> WHAT IS EXPECTED
Start at the line with "Image resolution: width=511" in the records below, stop at the line with "This screenshot has height=629, width=700.", and return every line in that span exactly, the two end lines included.
== INPUT DATA
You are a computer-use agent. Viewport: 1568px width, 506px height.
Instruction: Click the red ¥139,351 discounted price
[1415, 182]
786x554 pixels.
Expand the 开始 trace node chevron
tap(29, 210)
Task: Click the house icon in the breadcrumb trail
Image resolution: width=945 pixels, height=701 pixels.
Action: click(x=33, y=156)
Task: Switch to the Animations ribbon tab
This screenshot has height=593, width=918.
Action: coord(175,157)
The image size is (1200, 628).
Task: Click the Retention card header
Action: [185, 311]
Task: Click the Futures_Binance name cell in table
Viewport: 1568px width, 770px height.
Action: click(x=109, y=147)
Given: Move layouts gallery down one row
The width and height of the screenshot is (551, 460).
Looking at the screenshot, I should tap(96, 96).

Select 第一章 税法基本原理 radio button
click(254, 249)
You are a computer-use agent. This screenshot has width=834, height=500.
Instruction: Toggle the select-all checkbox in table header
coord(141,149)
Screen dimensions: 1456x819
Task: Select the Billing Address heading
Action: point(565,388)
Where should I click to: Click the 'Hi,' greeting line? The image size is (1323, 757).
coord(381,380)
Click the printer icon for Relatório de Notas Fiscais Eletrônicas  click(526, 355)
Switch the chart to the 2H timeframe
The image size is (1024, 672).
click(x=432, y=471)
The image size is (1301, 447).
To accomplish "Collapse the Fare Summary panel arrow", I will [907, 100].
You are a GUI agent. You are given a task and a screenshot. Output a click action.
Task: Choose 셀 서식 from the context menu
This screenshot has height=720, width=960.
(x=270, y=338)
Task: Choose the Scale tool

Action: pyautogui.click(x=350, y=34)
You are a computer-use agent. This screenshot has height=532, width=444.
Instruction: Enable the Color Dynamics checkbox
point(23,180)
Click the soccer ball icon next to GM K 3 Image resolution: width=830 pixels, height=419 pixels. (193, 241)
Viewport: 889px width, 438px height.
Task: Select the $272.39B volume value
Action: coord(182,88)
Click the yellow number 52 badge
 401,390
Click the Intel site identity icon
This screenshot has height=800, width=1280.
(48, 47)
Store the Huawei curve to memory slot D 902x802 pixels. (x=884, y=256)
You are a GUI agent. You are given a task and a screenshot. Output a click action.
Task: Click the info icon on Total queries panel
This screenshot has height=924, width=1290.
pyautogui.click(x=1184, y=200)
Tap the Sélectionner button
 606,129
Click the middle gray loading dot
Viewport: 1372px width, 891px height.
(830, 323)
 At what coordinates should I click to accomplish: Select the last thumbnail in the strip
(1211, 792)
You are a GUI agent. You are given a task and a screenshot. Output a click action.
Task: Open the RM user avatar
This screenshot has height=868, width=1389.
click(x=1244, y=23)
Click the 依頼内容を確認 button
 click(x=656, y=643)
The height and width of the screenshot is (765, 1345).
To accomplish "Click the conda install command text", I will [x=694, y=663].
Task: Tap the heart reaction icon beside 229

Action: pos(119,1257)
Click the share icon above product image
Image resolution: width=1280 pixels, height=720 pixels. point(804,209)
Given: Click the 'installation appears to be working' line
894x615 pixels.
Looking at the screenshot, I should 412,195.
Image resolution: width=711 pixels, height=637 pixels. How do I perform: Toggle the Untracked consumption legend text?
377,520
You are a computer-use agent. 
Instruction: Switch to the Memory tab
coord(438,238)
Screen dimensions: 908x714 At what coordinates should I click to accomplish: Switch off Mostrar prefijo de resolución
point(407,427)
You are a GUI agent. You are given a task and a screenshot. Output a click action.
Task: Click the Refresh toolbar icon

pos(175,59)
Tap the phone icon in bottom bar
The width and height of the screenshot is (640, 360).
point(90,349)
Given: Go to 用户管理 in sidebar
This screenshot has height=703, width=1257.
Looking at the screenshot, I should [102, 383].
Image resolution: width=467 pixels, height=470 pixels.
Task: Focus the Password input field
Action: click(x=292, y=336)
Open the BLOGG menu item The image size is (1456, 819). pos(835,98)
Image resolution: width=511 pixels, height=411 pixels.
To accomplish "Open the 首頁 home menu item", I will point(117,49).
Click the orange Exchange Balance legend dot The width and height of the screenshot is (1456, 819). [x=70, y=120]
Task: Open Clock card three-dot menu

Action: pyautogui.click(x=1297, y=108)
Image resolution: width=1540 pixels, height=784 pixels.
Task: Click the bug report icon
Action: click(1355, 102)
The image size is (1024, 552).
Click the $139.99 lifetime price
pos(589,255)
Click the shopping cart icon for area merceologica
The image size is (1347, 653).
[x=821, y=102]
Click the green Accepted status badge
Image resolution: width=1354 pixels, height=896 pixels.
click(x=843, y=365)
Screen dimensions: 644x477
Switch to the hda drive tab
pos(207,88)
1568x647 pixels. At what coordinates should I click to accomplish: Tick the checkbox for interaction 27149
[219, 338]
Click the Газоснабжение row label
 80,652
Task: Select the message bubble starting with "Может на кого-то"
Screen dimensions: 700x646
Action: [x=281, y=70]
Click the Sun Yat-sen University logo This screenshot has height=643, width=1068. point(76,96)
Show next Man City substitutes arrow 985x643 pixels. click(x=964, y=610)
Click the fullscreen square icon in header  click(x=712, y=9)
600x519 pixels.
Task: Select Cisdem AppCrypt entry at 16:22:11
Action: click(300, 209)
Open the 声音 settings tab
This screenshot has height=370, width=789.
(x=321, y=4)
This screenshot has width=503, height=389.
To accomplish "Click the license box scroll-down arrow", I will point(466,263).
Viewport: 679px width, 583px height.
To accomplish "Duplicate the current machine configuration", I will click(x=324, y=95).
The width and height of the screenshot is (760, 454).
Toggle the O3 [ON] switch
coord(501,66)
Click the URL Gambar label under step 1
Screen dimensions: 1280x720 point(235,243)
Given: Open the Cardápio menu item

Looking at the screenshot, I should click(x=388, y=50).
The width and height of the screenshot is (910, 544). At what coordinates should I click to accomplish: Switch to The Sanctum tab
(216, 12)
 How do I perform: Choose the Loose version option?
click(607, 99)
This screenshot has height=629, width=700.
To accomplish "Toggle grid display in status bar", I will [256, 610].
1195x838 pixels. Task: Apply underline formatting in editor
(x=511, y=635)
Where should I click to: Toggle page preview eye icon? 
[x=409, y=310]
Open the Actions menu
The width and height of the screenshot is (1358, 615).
====
> ANSWER TO THIS PROBLEM
Image resolution: width=511 pixels, height=411 pixels.
To accomplish "Open the 首頁 home menu item", I will point(117,49).
Click the orange Exchange Balance legend dot The width and height of the screenshot is (1456, 819). [x=70, y=120]
Task: Open Clock card three-dot menu

Action: pyautogui.click(x=1297, y=108)
Image resolution: width=1540 pixels, height=784 pixels.
Task: Click the bug report icon
Action: click(1355, 102)
The image size is (1024, 552).
Click the $139.99 lifetime price
pos(589,255)
Click the shopping cart icon for area merceologica
The image size is (1347, 653).
[x=821, y=102]
Click the green Accepted status badge
Image resolution: width=1354 pixels, height=896 pixels.
click(x=843, y=365)
Screen dimensions: 644x477
Switch to the hda drive tab
pos(207,88)
1568x647 pixels. At what coordinates should I click to accomplish: Tick the checkbox for interaction 27149
[219, 338]
Click the Газоснабжение row label
 80,652
Task: Select the message bubble starting with "Может на кого-то"
Screen dimensions: 700x646
Action: [x=281, y=70]
Click the Sun Yat-sen University logo This screenshot has height=643, width=1068. point(76,96)
Show next Man City substitutes arrow 985x643 pixels. click(x=964, y=610)
Click the fullscreen square icon in header  click(x=712, y=9)
600x519 pixels.
Task: Select Cisdem AppCrypt entry at 16:22:11
Action: click(300, 209)
Open the 声音 settings tab
This screenshot has height=370, width=789.
(x=321, y=4)
This screenshot has width=503, height=389.
To accomplish "Click the license box scroll-down arrow", I will point(466,263).
Viewport: 679px width, 583px height.
To accomplish "Duplicate the current machine configuration", I will click(x=324, y=95).
The width and height of the screenshot is (760, 454).
Toggle the O3 [ON] switch
coord(501,66)
Click the URL Gambar label under step 1
Screen dimensions: 1280x720 point(235,243)
Given: Open the Cardápio menu item

Looking at the screenshot, I should click(x=388, y=50).
The width and height of the screenshot is (910, 544). At what coordinates should I click to accomplish: Switch to The Sanctum tab
(216, 12)
 How do I perform: Choose the Loose version option?
click(607, 99)
This screenshot has height=629, width=700.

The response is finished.